Mengele's hiding place is burned and servants shot, but Seibert's men do not find the doctor. It turns out that Mengele intends to carry on the rest of the plan himself. He travels to rural Lancaster County, Pennsylvania, where one of the Hitler clones lives on a farm. There he murders the boy's father (John Dehner), a Doberman dog breeder, and lies in wait for Lieberman, who is on his way.
The instant Lieberman sets eyes on Mengele, he attacks him in fury. Mengele soon gains the upper hand and holds him at gunpoint. He taunts Lieberman by explaining his plan to return Hitler to the world. With one desperate lunge, Lieberman reaches the closet where the Dobermans are held and turns them loose. The dogs corner Mengele. At that point, young Bobby Wheelock (Jeremy Black), now revealed to be one of the Hitler clones, arrives home from school. It is Mengele's first look in person at one of his "boys."
Bobby can tell from the carnage that something is amiss. Mengele tells him how he admires him and how he is cloned from Hitler, but Bobby is suspicious since the dogs are trained to attack anybody with a gun. Lieberman tells him that Mengele has killed his father and to notify the police. When he sees the body in the basement, Bobby sets the vicious dogs on Mengele, relishing his bloody death. Bobby proceeds to save Lieberman, though only after he forces Lieberman to promise not to tell the police.
Lieberman is encouraged by an American Nazi-hunter, Bennett (John Rubinstein) to expose the scheme. He is asked to turn over a list identifying the names and whereabouts of the other "boys from Brazil" from around the world, so that they can be systematically killed before growing up.

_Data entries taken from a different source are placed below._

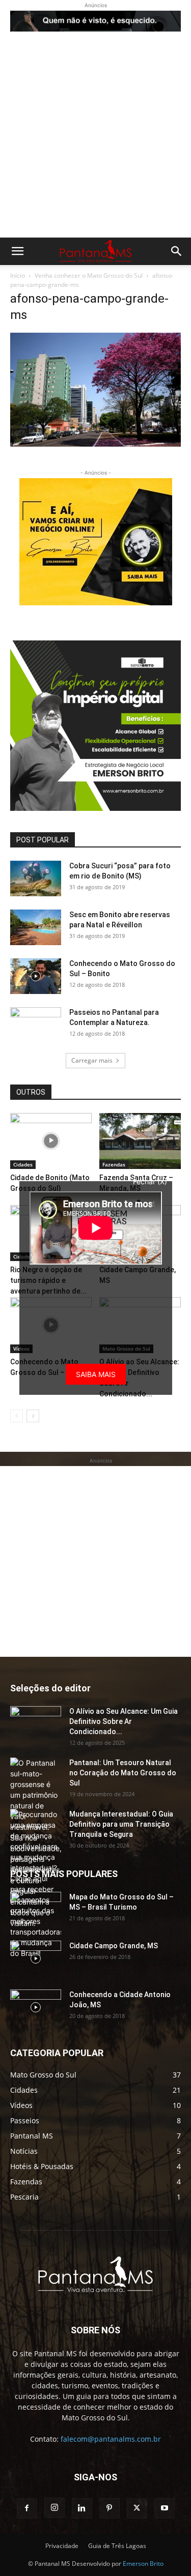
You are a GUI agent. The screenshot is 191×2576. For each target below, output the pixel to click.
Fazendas (113, 1164)
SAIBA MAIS (96, 1374)
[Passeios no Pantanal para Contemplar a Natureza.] (35, 1025)
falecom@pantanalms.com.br (111, 2439)
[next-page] (32, 1416)
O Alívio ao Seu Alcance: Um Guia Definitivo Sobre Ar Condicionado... (123, 1721)
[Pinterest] (109, 2508)
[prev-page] (16, 1416)
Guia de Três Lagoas (117, 2545)
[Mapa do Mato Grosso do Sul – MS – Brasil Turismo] (35, 1909)
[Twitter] (137, 2508)
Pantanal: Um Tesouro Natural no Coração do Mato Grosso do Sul (122, 1773)
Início (17, 275)
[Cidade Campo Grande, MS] (35, 1958)
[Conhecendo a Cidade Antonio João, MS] (35, 2007)
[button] (17, 251)
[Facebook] (27, 2508)
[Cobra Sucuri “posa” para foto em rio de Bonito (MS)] (35, 878)
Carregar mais (92, 1060)
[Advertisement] (95, 137)
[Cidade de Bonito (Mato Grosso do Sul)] (51, 1141)
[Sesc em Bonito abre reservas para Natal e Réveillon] (35, 927)
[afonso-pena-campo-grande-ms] (95, 444)
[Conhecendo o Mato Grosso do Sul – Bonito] (35, 976)
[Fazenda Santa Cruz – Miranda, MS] (140, 1141)
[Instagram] (54, 2508)
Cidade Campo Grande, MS (113, 1946)
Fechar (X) (150, 1181)
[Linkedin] (82, 2508)
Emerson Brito (143, 2563)
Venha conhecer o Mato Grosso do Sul (89, 275)
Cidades (23, 1164)
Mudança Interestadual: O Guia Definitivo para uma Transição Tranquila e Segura (121, 1824)
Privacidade (61, 2545)
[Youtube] (164, 2508)
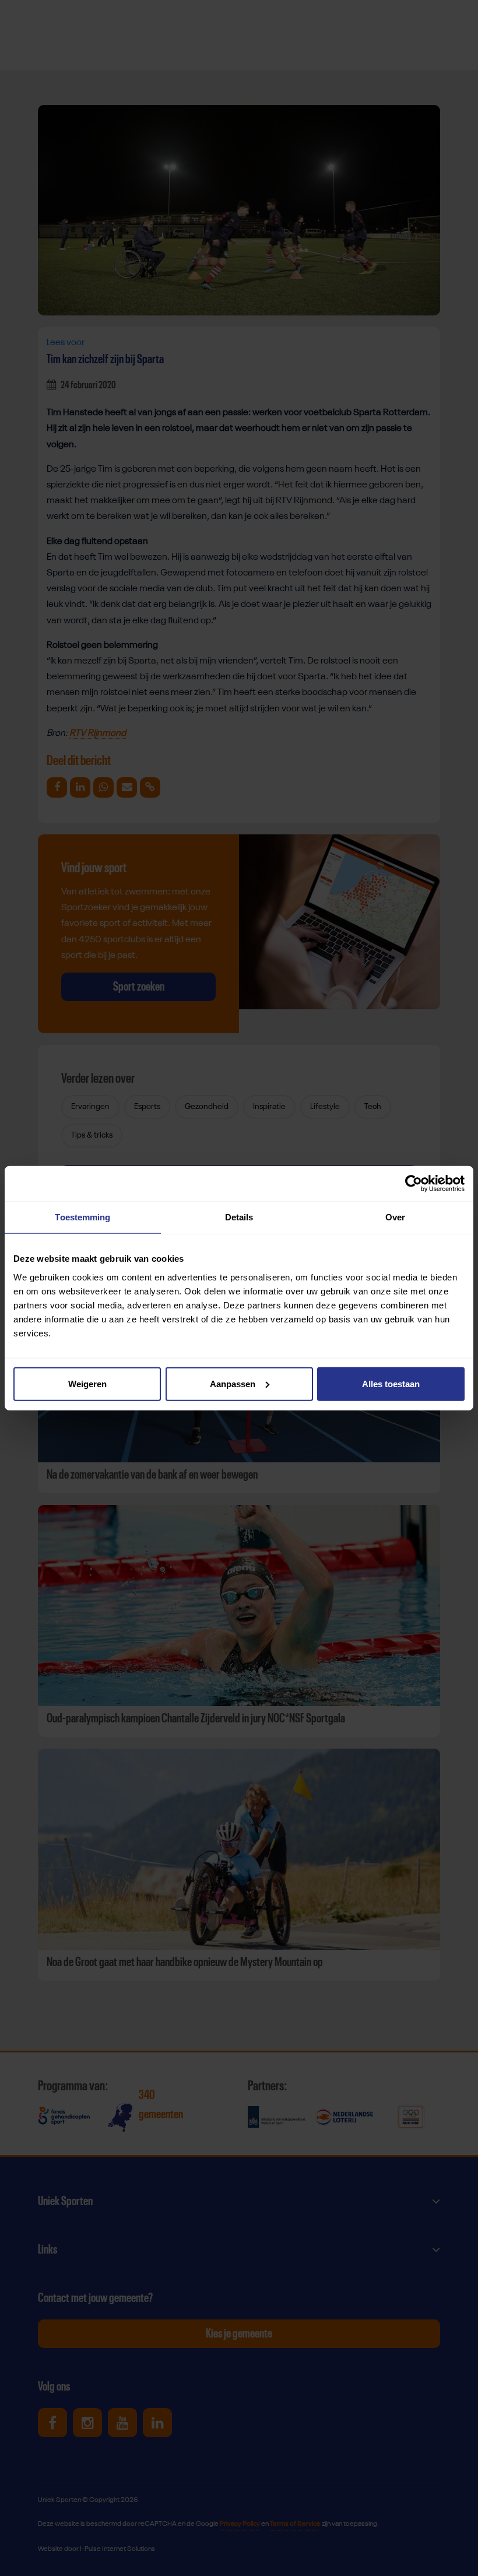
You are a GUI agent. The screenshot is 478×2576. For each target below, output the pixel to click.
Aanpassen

Lieberman objects on the grounds that they are mere children. He burns the list.
In the final scene Bobby is shown in his darkroom, absorbed and excited by photographs he has taken of Mengele's body, after it has been savaged by the dogs.
The film may take awhile to get in to at the beginning, but it is engrossing and interesting. The stars of the film Laurence Olivier, Gregory Peck, and a young Steve Guttenberg are excellent in the film, and I believe Olivier deserved an Oscar for this movie. (He was only nominated). Again, I do not remember much from freshman honors biology, but luckily I remember this film.
my rating: 9 out of 10
Well, first, let me that your biology teacher was way cooler than mine (hmmm...perhaps because I wasn't in honors biology). Second, I was thrilled to read a positive (and well-done) review of THE BOYS FROM BRAZIL. It frequently gets trashed, which I don't understand. The plot is bold and inventive and unfolds in exciting fashion. Peck and Olivier are both a lot of fun and the climax is certainly memorable.